Dourados registra mortes por chikungunya na reserva indígena
A Prefeitura de Dourados confirmou a quarta morte por chikungunya na reserva indígena, segundo o boletim mais recente da Vigilância em Saúde divulgado (16). A situação nas aldeias é tratada como epidemia, diante do avanço acelerado de casos registrados nas últimas semanas. Para conter o avanço da doença, a Prefeitura de Dourados mobilizou equipes da Secretaria Municipal de Saúde para atuarem em mutirão nas aldeias Jaguapiru e Bororó, com apoio de equipes de Itaporã e do Governo do Estado.
Ao todo, as autoridades notificaram 407 casos na Reserva Indígena. Dessas, confirmaram 202. Investigam ainda 181. Descartaram 24. Registraram quatro óbitos. As vítimas são: mulher de 69 anos (Aldeia Jaguapiru, em 26/2); homem de 73 anos (Aldeia Jaguapiru, em 9/3); bebê de 3 meses (Aldeia Bororó, em 10/3); e o mais recente é de uma mulher de 60 anos (Aldeia Jaguapiru, em 12/3).
Na área urbana, o número de casos também chama atenção
Na área urbana, o número de casos também chama atenção. Em 2026, já são 912 notificações, com 379 confirmações, 383 exames aguardando resultado e 150 descartados. Até o momento, não há registro de mortes fora da Reserva Indígena de Dourados.
Mesmo com população muito maior, cerca de 264 mil habitantes, contra aproximadamente 20 mil na Reserva, os índices nas aldeias são proporcionalmente mais elevados. Os números atuais já superam todo o ano de 2025, quando houve registro de 184 casos confirmados e uma morte em todo o município e Reserva Indígena.
Apesar de a saúde indígena ser responsabilidade do Governo Federal, por meio da Secretaria Especial de Saúde Indígena e do Distrito Sanitário Especial Indígena, a Prefeitura de Dourados montou uma força-tarefa para conter o avanço da doença.
O mutirão, iniciado na semana passada nas aldeias Jaguapiru e Bororó, conta com apoio do Governo do Estado. Assim, recebe suporte da Prefeitura de Itaporã. Até agora, as equipes coordenadas pela Prefeitura de Dourados vistoriaram 4.319 imóveis. Por conseguinte, realizaram tratamento em 2.173 locais. Além disso, identificaram 1.004 focos do mosquito. Esses, sobretudo, localizavam-se em caixas d’água, lixo e pneus (90%). Assim, executaram borrifação em 43 imóveis utilizando dois equipamentos de inseticida (LECO). Por fim, mobilizaram 86 agentes de endemias e 29 agentes de saúde indígena.
Alerta à população
O secretário municipal de Saúde, Márcio Figueiredo, reforçou que o combate depende também da população. “Não estamos medindo esforços para conter o avanço da chikungunya, mas é fundamental que todos eliminem água parada”, afirmou. Ele também apontou falhas na atenção primária nas aldeias pelo Governo Federal, mas destacou que a colaboração da comunidade é essencial para reduzir os focos do mosquito.
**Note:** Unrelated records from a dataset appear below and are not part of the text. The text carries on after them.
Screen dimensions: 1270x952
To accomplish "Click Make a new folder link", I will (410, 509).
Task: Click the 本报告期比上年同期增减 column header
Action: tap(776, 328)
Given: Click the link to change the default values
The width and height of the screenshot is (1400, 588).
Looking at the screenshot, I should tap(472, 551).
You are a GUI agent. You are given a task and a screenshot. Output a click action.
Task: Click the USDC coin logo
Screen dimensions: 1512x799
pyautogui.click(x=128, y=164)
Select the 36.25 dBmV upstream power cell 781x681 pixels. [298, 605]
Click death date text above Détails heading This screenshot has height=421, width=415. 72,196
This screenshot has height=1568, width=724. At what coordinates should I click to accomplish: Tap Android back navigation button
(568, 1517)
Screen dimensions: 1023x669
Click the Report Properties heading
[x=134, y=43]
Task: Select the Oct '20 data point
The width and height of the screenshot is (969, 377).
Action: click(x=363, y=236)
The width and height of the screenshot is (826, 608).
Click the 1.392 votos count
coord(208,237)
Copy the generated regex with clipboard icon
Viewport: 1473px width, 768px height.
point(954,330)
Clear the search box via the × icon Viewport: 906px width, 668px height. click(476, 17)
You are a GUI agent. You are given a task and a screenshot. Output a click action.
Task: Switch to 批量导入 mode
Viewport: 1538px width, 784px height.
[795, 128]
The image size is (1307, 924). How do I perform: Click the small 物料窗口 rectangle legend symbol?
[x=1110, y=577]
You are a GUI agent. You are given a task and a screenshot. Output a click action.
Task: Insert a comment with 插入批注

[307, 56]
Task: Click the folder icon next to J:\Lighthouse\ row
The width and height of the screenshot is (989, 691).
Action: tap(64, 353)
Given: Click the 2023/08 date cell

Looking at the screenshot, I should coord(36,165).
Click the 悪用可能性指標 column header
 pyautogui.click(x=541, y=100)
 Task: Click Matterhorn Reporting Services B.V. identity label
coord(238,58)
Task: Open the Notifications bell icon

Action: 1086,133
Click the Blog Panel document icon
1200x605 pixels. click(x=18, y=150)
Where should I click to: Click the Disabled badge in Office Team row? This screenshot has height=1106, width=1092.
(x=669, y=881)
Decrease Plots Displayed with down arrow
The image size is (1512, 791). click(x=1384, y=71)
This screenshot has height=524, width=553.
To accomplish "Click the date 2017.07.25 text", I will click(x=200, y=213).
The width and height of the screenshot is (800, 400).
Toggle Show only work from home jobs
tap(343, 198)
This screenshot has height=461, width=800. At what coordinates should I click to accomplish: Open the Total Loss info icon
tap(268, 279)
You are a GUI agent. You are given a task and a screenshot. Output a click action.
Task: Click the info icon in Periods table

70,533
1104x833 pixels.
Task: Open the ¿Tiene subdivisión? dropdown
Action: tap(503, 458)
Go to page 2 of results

A chikungunya se transmite pelo mosquito Aedes aegypti. Assim, provoca sintomas como febre alta e dores intensas nas articulações. Além disso, causa fadiga. Em casos graves, portanto, pode evoluir para complicações neurológicas que incluem encefalite e meningite. Por fim, chegam até paralisias. Diferente da dengue, a recuperação é mais lenta. Dessa forma, dores persistentes afetam a qualidade de vida dos pacientes. Mesmo com chuvas irregulares nos últimos dias, as ações de combate seguem intensificadas. Enfim, buscam frear o avanço da doença na região.